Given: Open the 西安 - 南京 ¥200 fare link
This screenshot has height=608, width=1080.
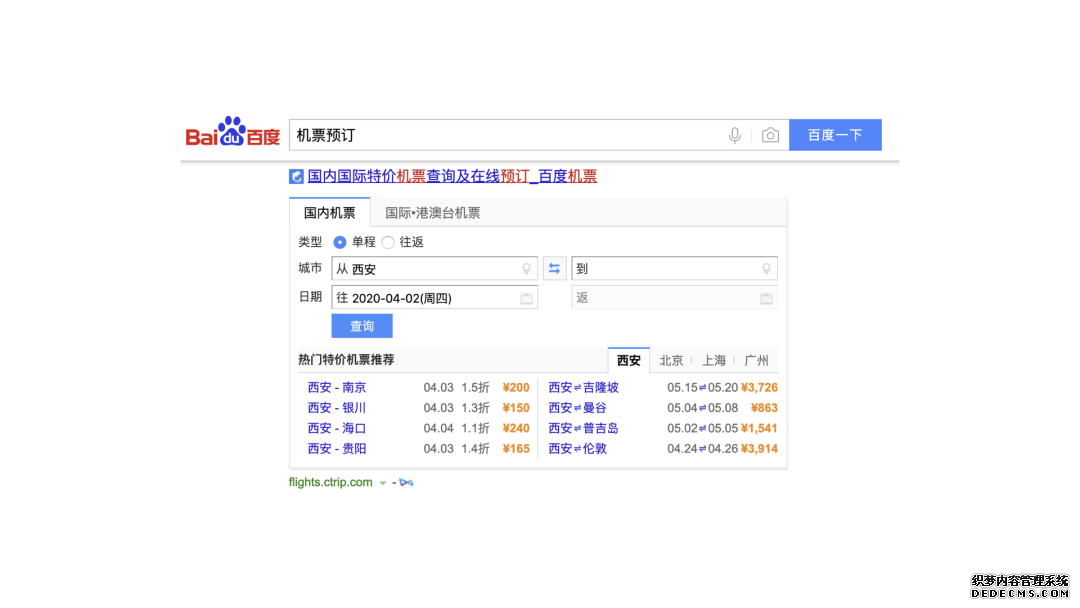Looking at the screenshot, I should [x=337, y=387].
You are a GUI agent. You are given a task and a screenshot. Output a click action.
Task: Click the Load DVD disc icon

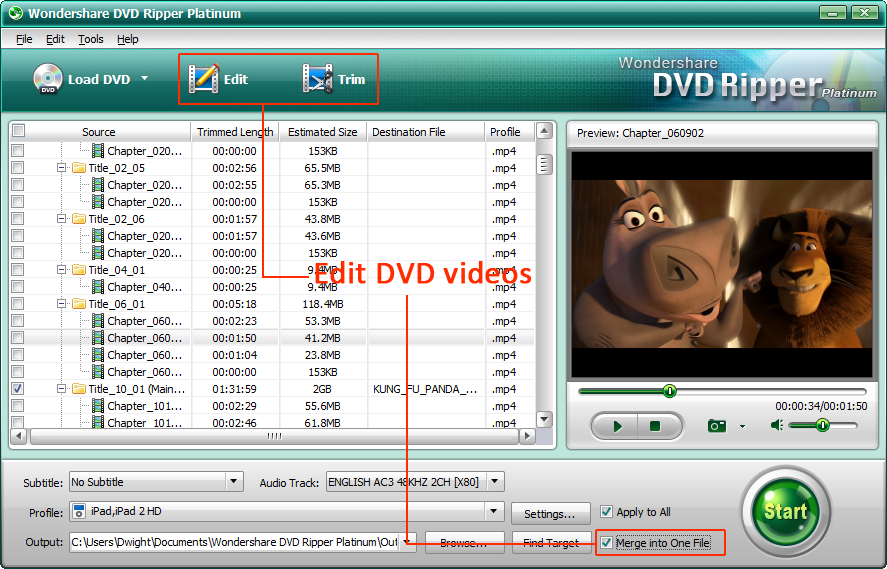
---------------
What the task requires: Repeat the whole listing above word for word. Leave out the pictures.

Response:
Given: Open the 西安 - 南京 ¥200 fare link
This screenshot has height=608, width=1080.
Looking at the screenshot, I should [x=337, y=387].
You are a GUI agent. You are given a task and a screenshot. Output a click action.
Task: Click the Load DVD disc icon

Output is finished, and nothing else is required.